DS and DH say the crickets are working their way east again.

And they aren't just an agricultural threat. Even just a few thousand of them crossing I-80 create hazardous conditions--the squished bugs make the roads slick and can cause accidents.
 

stormie

Veteran Member
That's a Katydid? I didn't know that. Katydids that I've seen are a lot more benign looking. I've seen these things here in Texas and thought they were some kind of creepy monster grass hopper.

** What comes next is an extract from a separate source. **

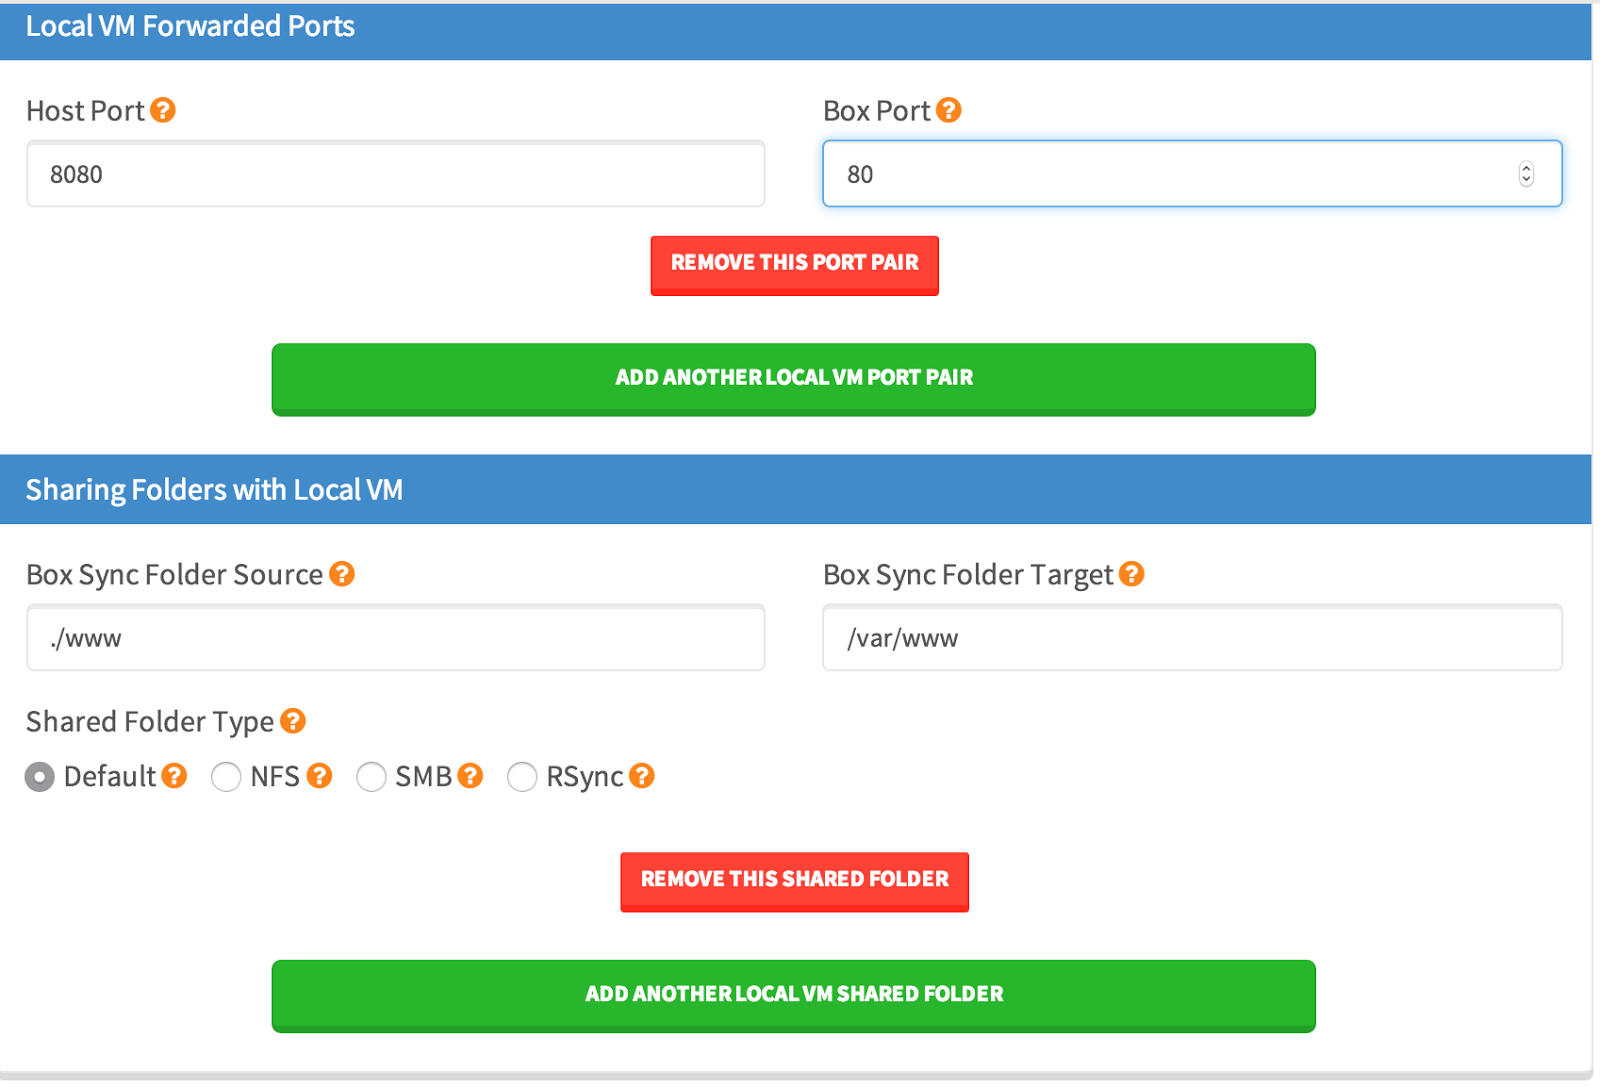Select the NFS radio button
The height and width of the screenshot is (1087, 1600).
[x=226, y=777]
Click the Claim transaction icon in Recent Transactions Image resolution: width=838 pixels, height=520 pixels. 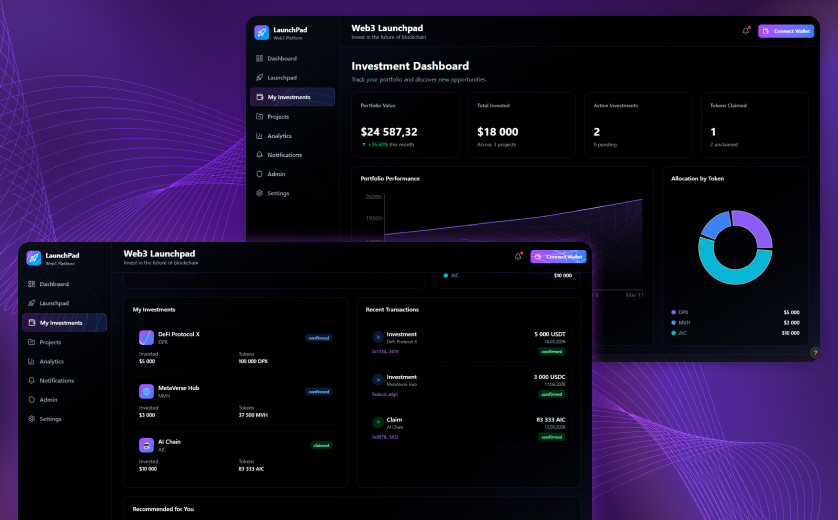coord(377,423)
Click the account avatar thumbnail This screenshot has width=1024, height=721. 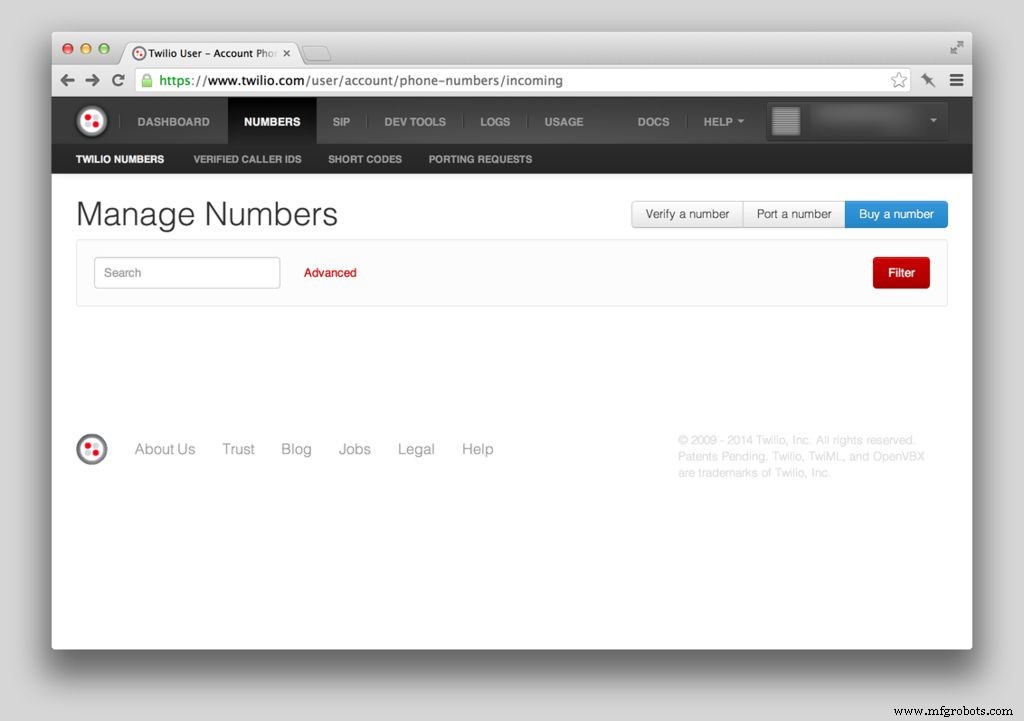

Yuck.
 

dberszerker

Veteran Member
Crickets are a viable food source


Lev 11:21 ‘Only, these you do eat of every flying insect that creeps on all fours: those which have jointed legs above their feet with which to leap on the earth.
Lev 11:22 ‘These of them you (DO) eat: the locust after its kind, and the destroying locust after its kind, and the cricket after its kind, and the grasshopper after its kind.

:popcorn1:


 

Buick Electra

TB2K Girls with Guns
A civil war is brewing between tree hugging wacos and woke leftists. Putting a name on a plague of bugs. Poor Mormons worse than the Chinese flu. Maybe they will eat left coast liberals or even worse lefties will register them to vote.

I was wondering if these 'Mormon crickets' stop by the homes, (in between demolishing the crops), to try and convert you.
 

rbt

Veteran Member
They will get thick enough on the hiway you’ll slide, they’ll use graders to scrap roads if the get bad. Went fishing a few years ago when the crickets were thick I wore long pants friend wore shorts, he’d feel the crickets on his legs and brush them off, me they’d crawl up my back and I’d see them looking over the brim of my hat and sitting on my shoulders.